Koronavirüs salgını hiç kuşkusuz günümüzde yaşanan olaylara benzerliği bakımından “salgın” konulu filmlere olan ilgiyi de artırdı. Koronavirüs sebebiyle evlerinde kalabilenler için “en iyi 10 salgın hastalık konulu filmi” için seçtik. Keyifli seyirler…

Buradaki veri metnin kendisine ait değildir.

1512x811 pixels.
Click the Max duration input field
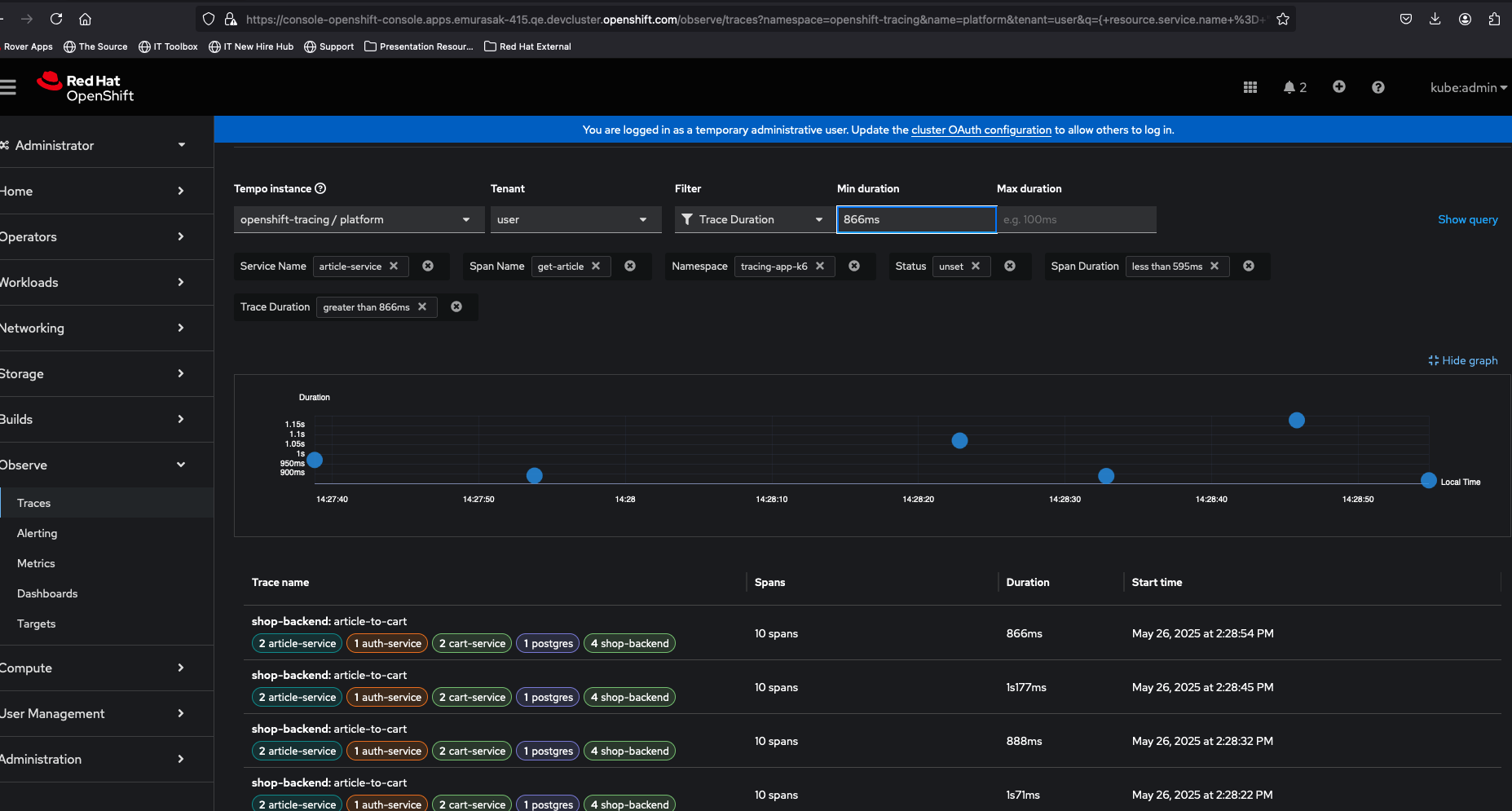click(x=1076, y=219)
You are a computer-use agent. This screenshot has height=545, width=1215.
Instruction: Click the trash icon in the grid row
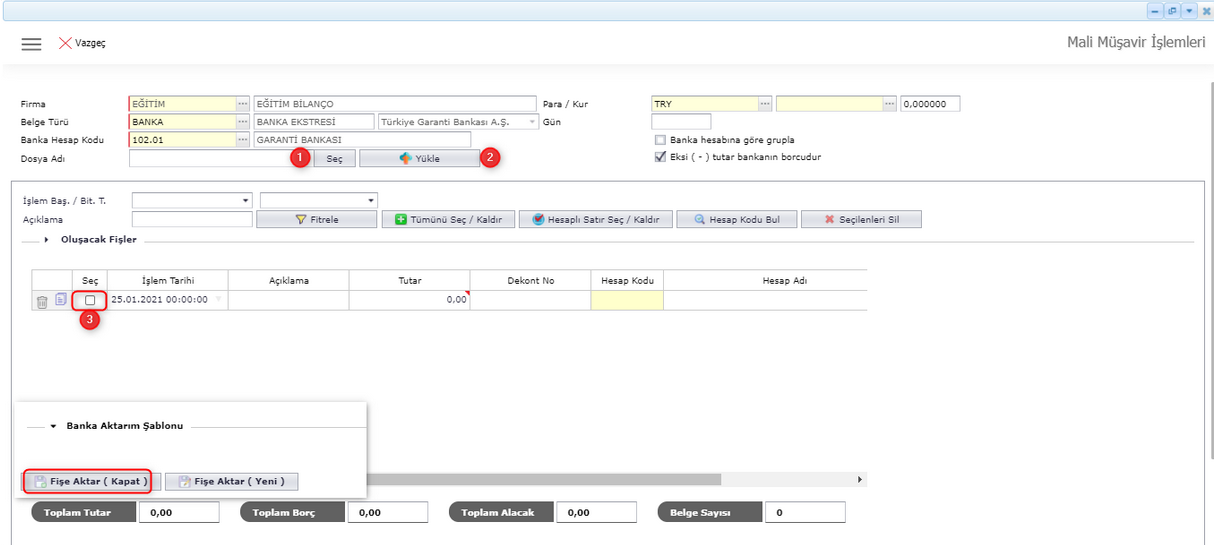[x=42, y=301]
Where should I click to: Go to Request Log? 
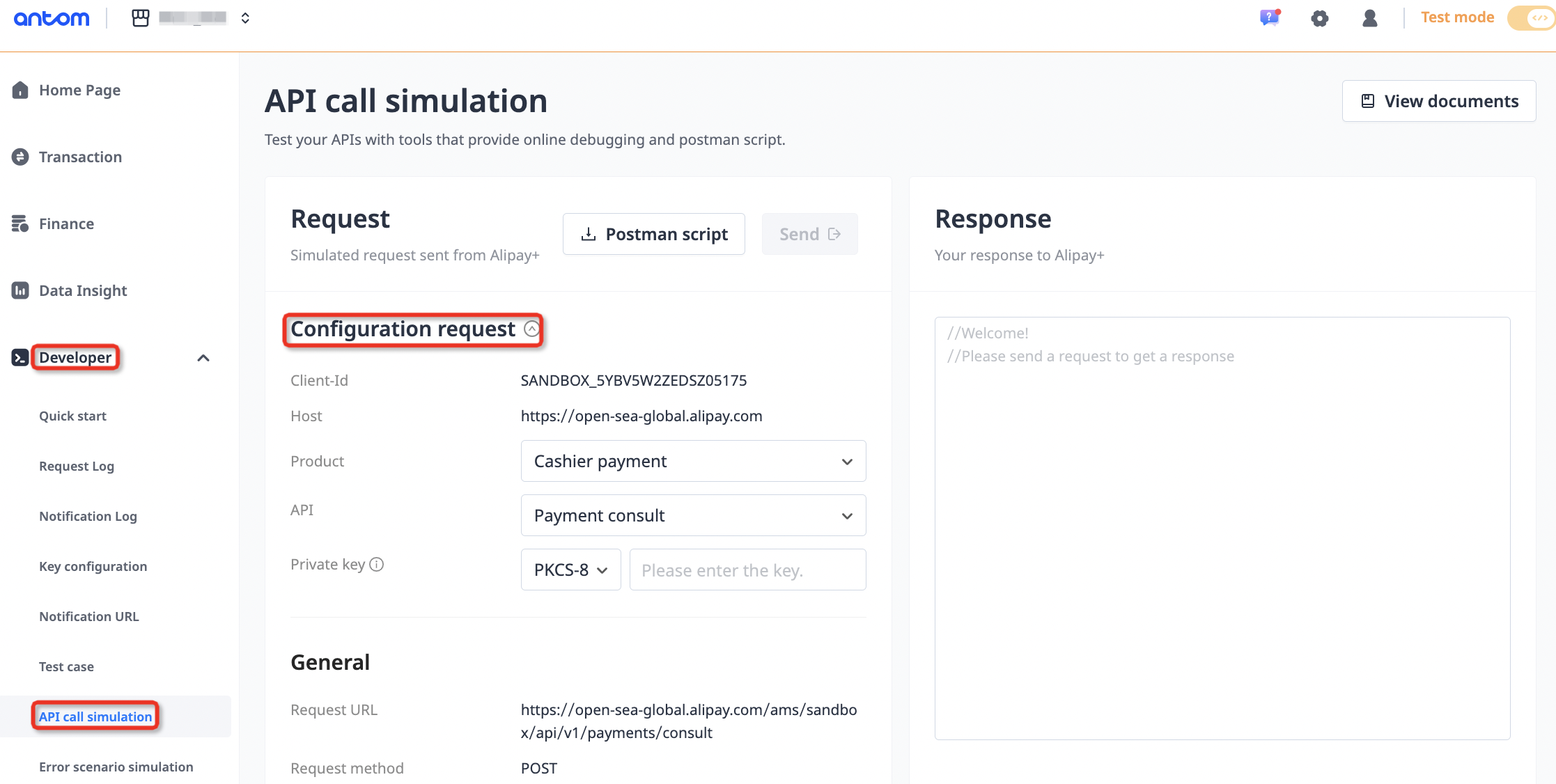pos(77,466)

  • Panic in the Streets (1950)

IMDB: 7,3/10

Elia Kazan’ın yönetmen koltuğunda oturduğu New Orleans’ta çekilmiş bir gerilim filmi. Film, polisin buludğu cesettin otopside vebalı olduğunun ortaya çıkmasının ardından polisin hastalık bir salgına dönüşmeden katilleri bulup tedavi etmek için geçirdiği 2 günlük süreyi anlatır.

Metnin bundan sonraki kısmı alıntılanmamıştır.